* INPUT
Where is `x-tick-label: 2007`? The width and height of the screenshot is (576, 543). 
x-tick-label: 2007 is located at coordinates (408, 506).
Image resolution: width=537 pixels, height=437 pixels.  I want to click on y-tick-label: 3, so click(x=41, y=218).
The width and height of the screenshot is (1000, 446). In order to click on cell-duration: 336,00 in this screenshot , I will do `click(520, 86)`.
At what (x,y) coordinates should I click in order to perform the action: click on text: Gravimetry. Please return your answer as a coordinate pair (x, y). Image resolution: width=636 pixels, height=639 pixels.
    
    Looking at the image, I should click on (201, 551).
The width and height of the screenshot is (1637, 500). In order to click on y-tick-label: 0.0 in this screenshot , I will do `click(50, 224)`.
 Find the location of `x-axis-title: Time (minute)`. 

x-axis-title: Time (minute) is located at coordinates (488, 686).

* AIM OF THE EXERCISE
Reproduce verbatim the lines from the one containing "Image resolution: width=537" through the one containing "The width and height of the screenshot is (1000, 446).", including both.

* EXERCISE ANSWER
Image resolution: width=537 pixels, height=437 pixels.  I want to click on y-tick-label: 3, so click(x=41, y=218).
The width and height of the screenshot is (1000, 446). In order to click on cell-duration: 336,00 in this screenshot , I will do `click(520, 86)`.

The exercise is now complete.